Plusieurs travaux ont proposé des critères de figement fondés à la fois sur la syntaxe, le lexique et la sémantique, mais il reste difficile de décider ce qui est hiérarchiquement déterminant. Ce sont bien sûr les cas "prototypiques", du type casser sa pipe ou prendre la mouche qui illustrent le plus clairement la notion de figement. Mais que faire lorsqu’on parcourt des corpus importants, où se retrouvent inévitablement des cas de figement moins spectaculaires ? Si les phrases dites figées possèdent toujours un certain degré de liberté (p.ex. quant au temps verbal ou à la personne du sujet, Gross 1988), les phrases dites libres possèdent toujours un certain degré de contrainte. D’autres travaux (e.a. G. Gross, 1996 ; Martin 1997 ; Mejri, 1997; Gonzalez Rey, 2002; Svensson 2004 ; Lamiroy 2003 et 2006a, 2006b, Lamiroy & Klein 2006) se sont attachés à décrire les principaux critères de figement mentionnés plus haut : non-compositionnalité sémantique, paradigmes limités, contraintes morphosyntaxiques. Or, ces critères manifestent chacun des degrés variables de pertinence dès lors qu’on les applique à des ensembles très vastes d’expressions comme nous le faisons dans le projet BFQS. En effet, ces critères peuvent jouer simultanément et/ou séparément. En réalité, malgré la multitude des études, la difficulté persiste pour le linguiste quand il s’agit de trancher entre le figé et le non figé. Le problème se pose particulièrement dès que l’on aborde des expressions interprétables analytiquement, mais où interviennent de façon moins "visible" des critères de limitation du paradigme et des contraintes morphosyntaxiques, p.ex. afficher complet, appartenir à l’histoire.

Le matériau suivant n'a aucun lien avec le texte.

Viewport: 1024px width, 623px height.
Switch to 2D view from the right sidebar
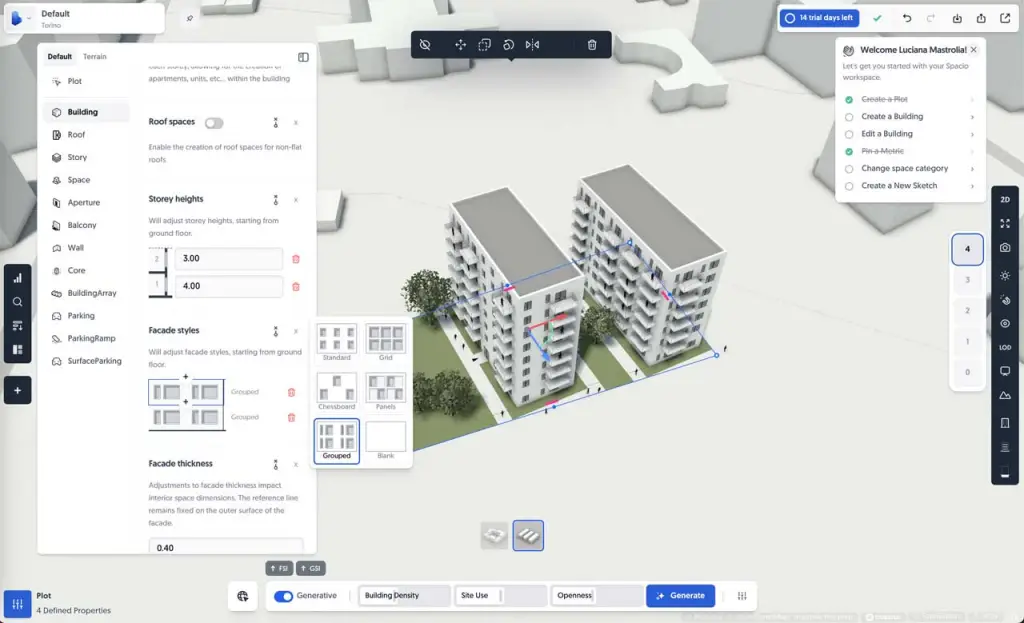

Pour la clarté du propos, nous prenons l’exemple des expressions construites à l’aide du verbe très polysémique prendre, un cas déjà abordé par Gaatone (1997 : 169). Dans ses tables d’expressions figées, M. Gross a relevé pas moins de 824 expressions construites avec prendre. Nous y avons puisé un certain nombre d’items représentatifs d’une échelle dégressive de figement, sur laquelle on peut distinguer plusieurs niveaux, depuis le degré totalement contraint jusqu’au stade ultime des constructions "libres" de ce verbe. A ce dernier stade, il est utilisé dans son sens premier "saisir quelqu’un ou quelque chose, généralement avec une partie du corps ou un instrument", soit tout ce qui est concrètement "prenable".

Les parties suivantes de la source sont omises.